### Task instructions
Output the data below line for line, exactly, up to and including the line where "The image size is (1568, 656)." appears.

Start of Provided information

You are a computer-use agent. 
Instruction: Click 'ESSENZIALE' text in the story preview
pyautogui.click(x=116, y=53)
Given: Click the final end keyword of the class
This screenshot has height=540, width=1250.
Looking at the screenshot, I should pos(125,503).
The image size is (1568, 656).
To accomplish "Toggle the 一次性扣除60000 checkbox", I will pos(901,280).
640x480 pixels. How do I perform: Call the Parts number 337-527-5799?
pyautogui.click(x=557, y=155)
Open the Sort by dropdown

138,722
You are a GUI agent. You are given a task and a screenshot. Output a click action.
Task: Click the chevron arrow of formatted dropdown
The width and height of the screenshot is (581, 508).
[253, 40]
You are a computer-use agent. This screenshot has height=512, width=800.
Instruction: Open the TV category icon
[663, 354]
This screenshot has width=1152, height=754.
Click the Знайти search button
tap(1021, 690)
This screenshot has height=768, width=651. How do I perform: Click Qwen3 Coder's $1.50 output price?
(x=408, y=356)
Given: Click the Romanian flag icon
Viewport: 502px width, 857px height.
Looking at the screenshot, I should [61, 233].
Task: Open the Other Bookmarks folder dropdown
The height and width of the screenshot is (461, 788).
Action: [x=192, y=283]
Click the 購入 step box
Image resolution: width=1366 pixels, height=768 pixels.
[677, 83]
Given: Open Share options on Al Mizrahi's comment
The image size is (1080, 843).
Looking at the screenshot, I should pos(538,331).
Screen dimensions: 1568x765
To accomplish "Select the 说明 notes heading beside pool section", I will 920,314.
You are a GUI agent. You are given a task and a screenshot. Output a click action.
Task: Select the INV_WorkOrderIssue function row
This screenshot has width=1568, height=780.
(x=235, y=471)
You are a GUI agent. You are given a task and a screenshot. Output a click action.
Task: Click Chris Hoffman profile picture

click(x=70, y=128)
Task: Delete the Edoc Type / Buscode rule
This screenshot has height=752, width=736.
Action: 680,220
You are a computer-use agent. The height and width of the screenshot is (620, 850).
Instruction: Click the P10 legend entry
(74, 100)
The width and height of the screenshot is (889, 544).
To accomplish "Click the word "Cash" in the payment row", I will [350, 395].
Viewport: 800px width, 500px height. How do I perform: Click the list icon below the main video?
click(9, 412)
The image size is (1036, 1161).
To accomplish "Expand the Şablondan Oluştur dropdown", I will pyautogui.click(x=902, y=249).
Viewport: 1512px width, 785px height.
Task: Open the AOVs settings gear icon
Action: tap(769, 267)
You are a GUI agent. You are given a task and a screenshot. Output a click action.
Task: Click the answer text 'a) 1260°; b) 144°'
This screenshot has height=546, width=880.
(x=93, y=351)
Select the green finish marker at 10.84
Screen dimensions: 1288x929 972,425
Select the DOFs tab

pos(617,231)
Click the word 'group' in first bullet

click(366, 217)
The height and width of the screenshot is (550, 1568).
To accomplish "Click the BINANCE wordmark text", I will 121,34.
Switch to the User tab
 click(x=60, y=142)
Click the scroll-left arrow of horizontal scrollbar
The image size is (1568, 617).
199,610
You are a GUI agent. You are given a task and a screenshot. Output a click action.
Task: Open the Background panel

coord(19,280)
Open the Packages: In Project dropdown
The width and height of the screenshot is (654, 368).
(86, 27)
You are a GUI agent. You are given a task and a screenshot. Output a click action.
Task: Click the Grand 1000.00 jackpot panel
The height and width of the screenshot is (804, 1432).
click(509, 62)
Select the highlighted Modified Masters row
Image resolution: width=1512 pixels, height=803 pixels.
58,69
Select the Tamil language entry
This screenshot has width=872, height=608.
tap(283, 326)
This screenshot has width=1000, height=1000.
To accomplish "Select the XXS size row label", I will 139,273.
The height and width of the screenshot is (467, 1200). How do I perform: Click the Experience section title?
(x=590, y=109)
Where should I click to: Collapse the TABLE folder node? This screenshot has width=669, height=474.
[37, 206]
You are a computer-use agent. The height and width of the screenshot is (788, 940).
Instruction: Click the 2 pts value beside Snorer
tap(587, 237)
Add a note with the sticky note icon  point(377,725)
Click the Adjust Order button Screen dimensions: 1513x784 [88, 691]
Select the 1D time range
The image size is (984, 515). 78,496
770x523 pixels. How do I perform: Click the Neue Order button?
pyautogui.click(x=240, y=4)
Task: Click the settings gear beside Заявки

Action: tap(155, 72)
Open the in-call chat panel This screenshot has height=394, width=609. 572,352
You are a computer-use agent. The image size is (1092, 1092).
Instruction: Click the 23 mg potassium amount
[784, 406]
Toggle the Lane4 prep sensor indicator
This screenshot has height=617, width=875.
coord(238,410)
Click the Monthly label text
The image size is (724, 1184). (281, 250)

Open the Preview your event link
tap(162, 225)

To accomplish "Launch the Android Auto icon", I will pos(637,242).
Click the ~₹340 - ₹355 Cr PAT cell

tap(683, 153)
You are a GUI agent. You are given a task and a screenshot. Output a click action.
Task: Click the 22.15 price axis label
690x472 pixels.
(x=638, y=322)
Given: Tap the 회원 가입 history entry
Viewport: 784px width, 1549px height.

End of Provided information

### Answer box
You are a computer-use agent. 
Instruction: Click 'ESSENZIALE' text in the story preview
pyautogui.click(x=116, y=53)
Given: Click the final end keyword of the class
This screenshot has height=540, width=1250.
Looking at the screenshot, I should pos(125,503).
The image size is (1568, 656).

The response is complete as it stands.